This subsection provides experimental data to compare the VE -based approaches namely PD, TT, and VE1 . We also compare those approaches with VE itself to determine how much can be gained by exploiting causal independencies.
Figure 5: Comparisons in the 364-node BN.
In the 364-node network, three types of queries with one query variable and five, ten, or fifteen observations respectively were considered. Fifty queries were randomly generated for each query type. A query is passed to the algorithms after nodes that are irrelevant to it have been pruned. In general, more observations mean less irrelevant nodes and hence greater difficulty to answer the query. The CPU times the algorithms spent in answering those queries were recorded.
In order to get statistics for all algorithms, CPU time consumption was limited to ten seconds and memory consumption was limited to ten megabytes.
The statistics are shown in Figure 5. In the charts, the curve ``5ve1", for instance, displays the time statistics for VE1 on queries with five observations. Points on the X-axis represent CPU times in seconds. For any time point, the corresponding point on the Y-axis represents the number of five-observation queries that were each answered within the time by VE1 .
Figure 6: Comparisons in the 422-node BN.
We see that while VE1 was able to answer all the queries, PD and TT were not able to answer some of the ten-observation and fifteen-observation queries. VE was not able to answer a majority of the queries.
To get a feeling about the average performances of the algorithms, regard the curves as representing functions of y, instead of x. The integration, along the Y-axis, of the curve ``10PD", for instance, is roughly the total amount of time PD took to answer all the ten-observation queries that PD was able to answer. Dividing this by the total number of queries answered, one gets the average time PD took to answer a ten-observation query.

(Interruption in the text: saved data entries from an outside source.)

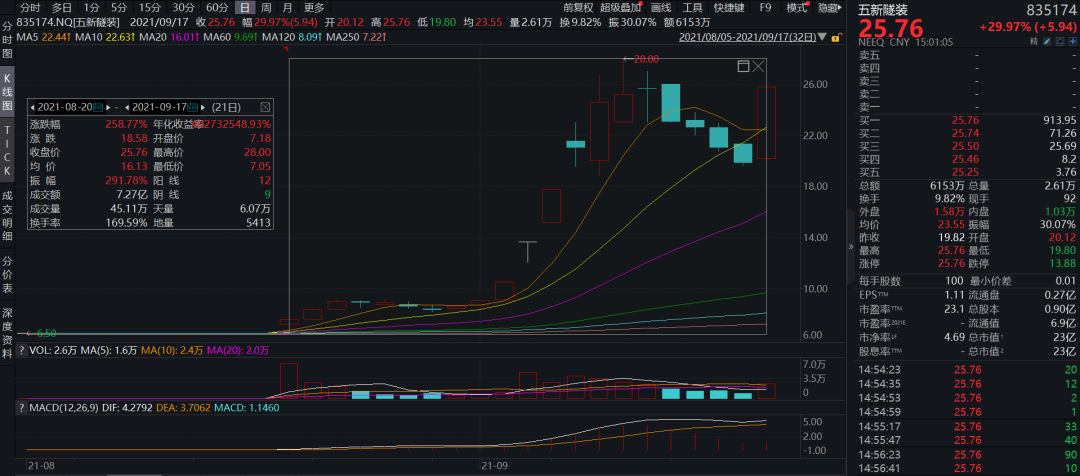Close the interval statistics popup panel
The image size is (1080, 476).
click(x=265, y=106)
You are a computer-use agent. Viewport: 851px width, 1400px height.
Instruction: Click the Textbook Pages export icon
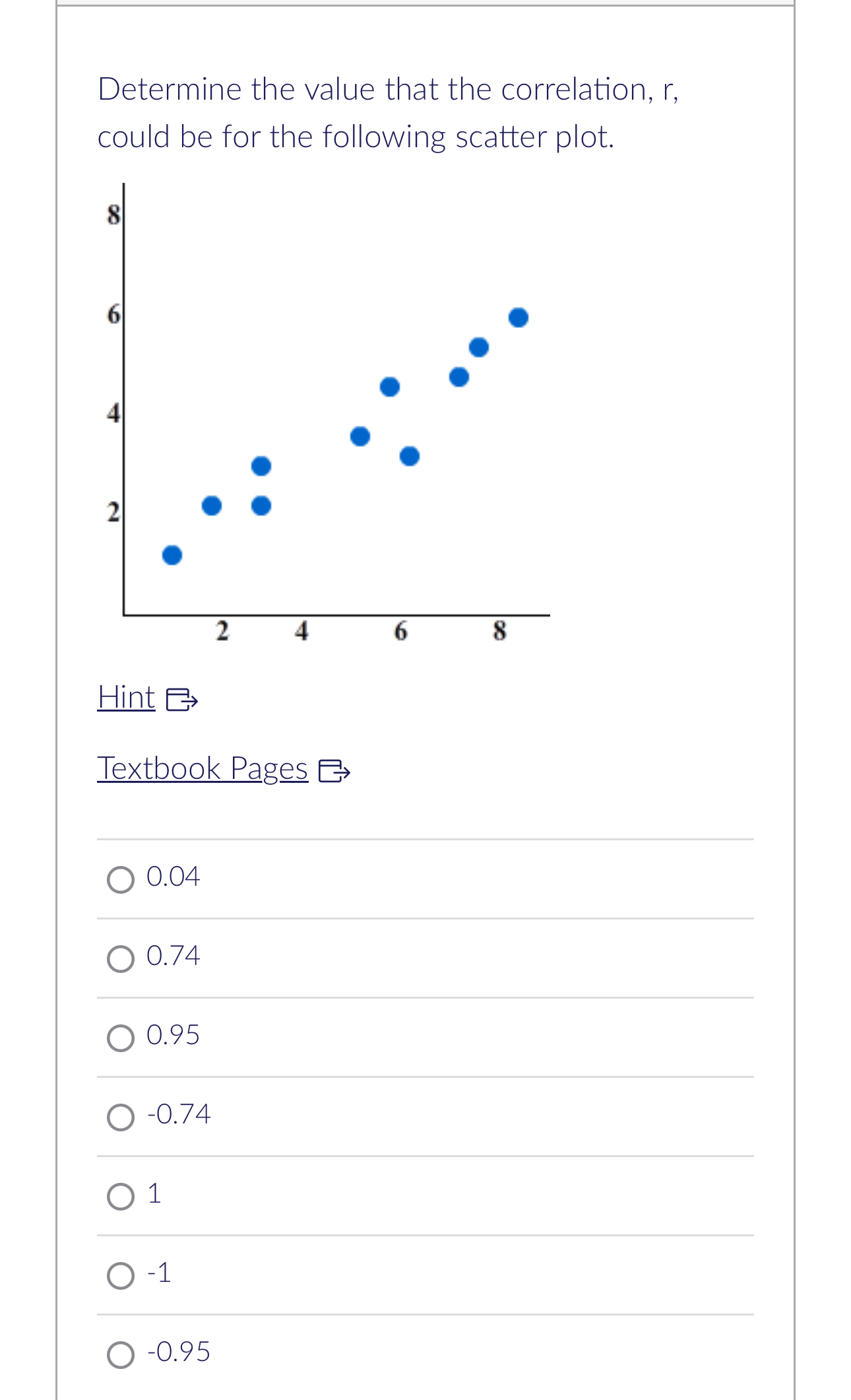click(x=336, y=772)
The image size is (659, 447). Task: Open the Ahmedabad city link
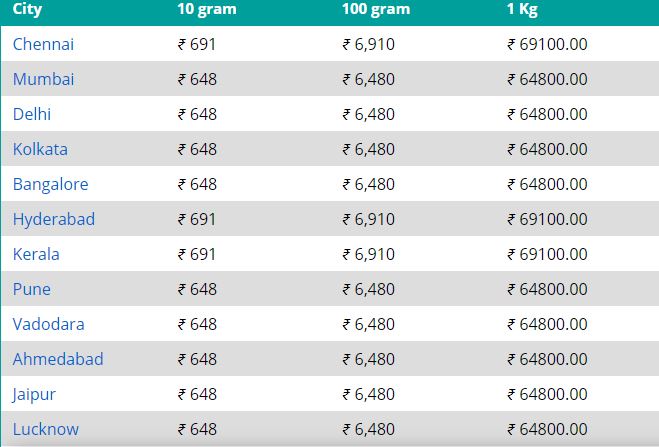(x=58, y=359)
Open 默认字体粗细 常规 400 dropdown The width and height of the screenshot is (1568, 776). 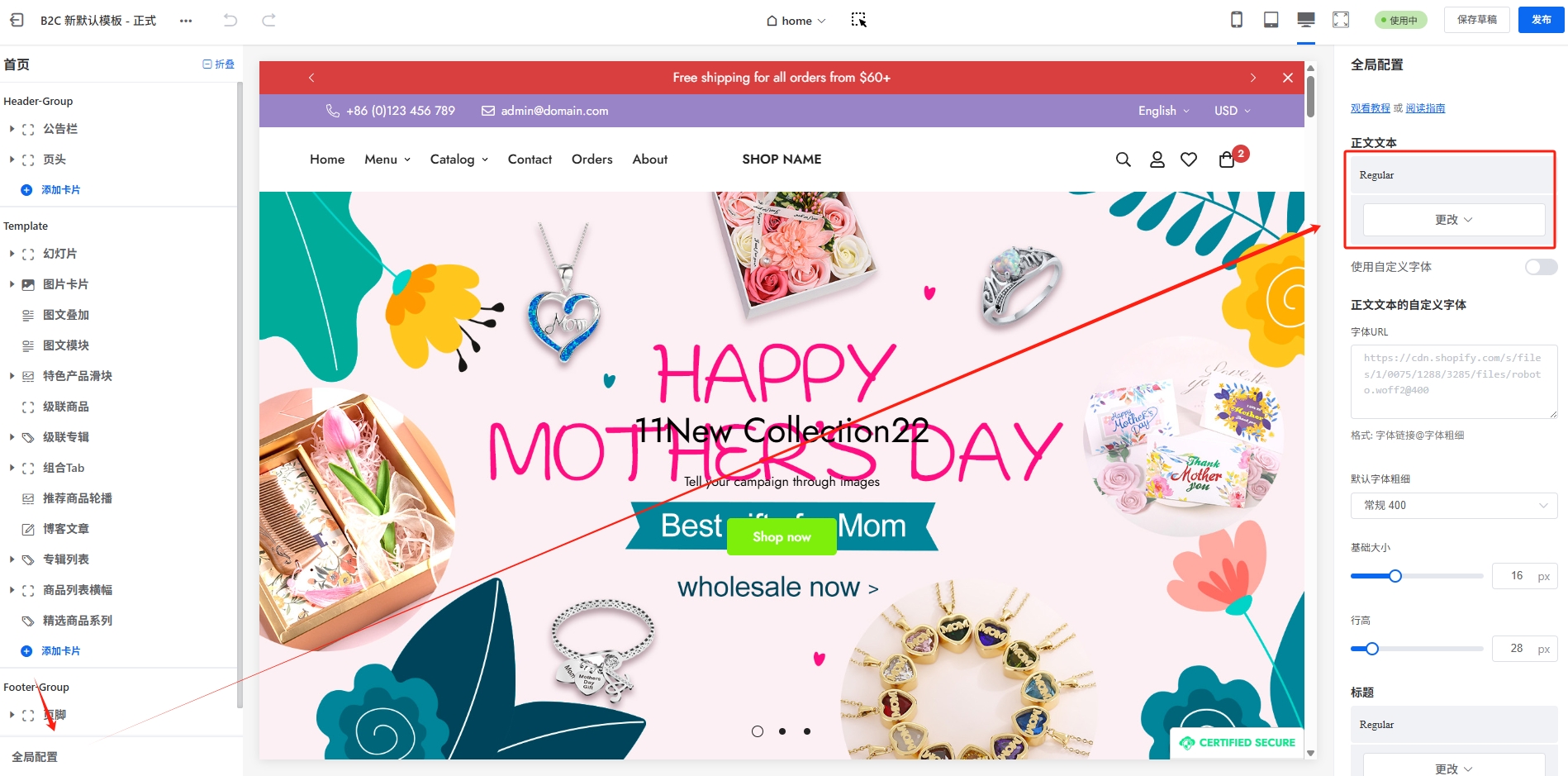pyautogui.click(x=1454, y=505)
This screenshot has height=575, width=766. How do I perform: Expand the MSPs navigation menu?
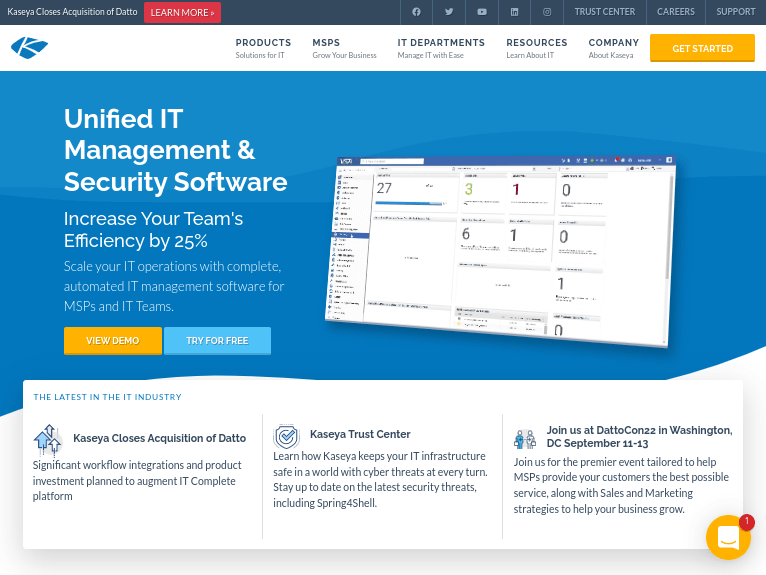tap(344, 48)
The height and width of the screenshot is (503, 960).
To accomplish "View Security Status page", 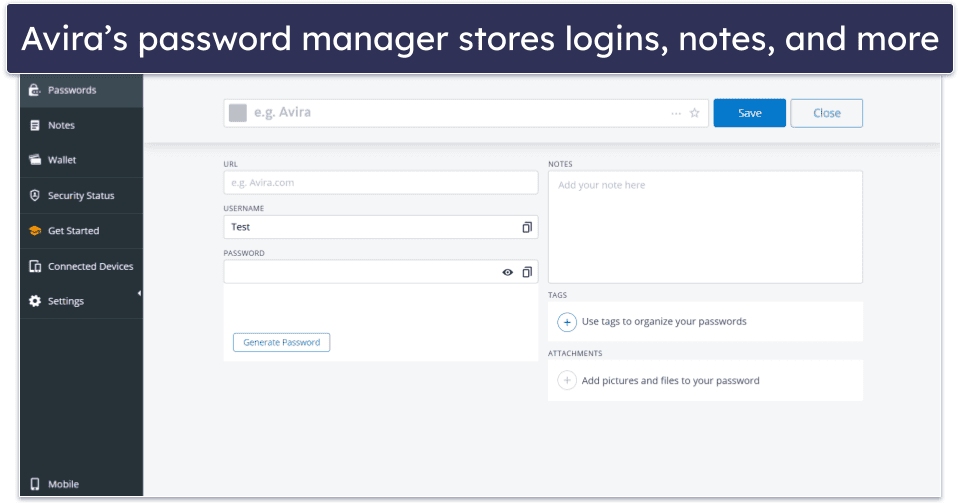I will [x=80, y=196].
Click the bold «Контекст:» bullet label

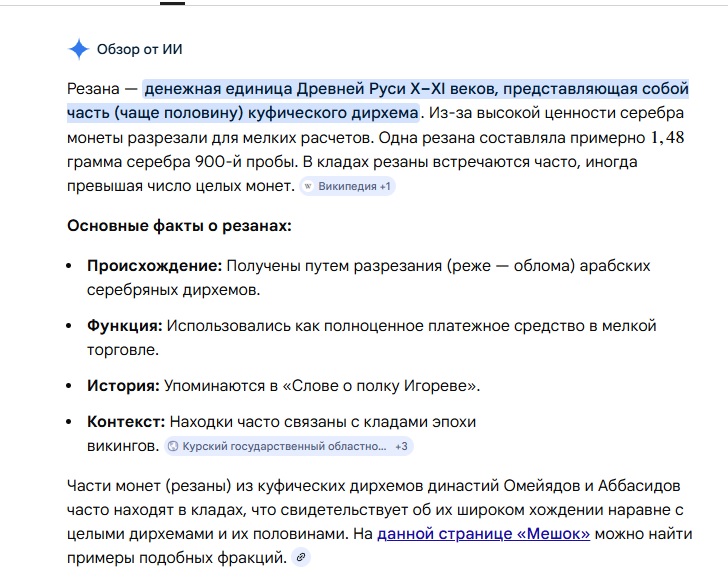point(126,422)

It is clear that on average, VE1 performed significantly better than PD and TT, which in turn performed much better than VE . The average performance of PD on five- or ten-observation queries are roughly the same as that of TT, and slightly better on fifteen-observation queries.
In the 422-node network, two types of queries with five or ten observations were considered and fifty queries were generated for each type. The same space and time limits were imposed as in the 364-node networks. Moreover, approximations had to be made; real numbers smaller than 0.00001 were regarded as zero. Since the approximations are the same for all algorithms, the comparisons are fair.
The statistics are shown in Figure 6. The curves ``5ve1" and ``10ve1" are hardly visible because they are very close to the Y-axis.
Again we see that on average, VE1 performed significantly better than PD, PD performed significantly better than TT, and TT performed much better than VE .
One might notice that TT was able to answer thirty nine ten-observation queries, more than that VE1 and PD were able to. This is due to the limit on memory consumption. As we will see in the next subsection, with the memory consumption limit increased to twenty megabytes, VE1 was able to answer forty five ten-observation queries exactly under ten seconds.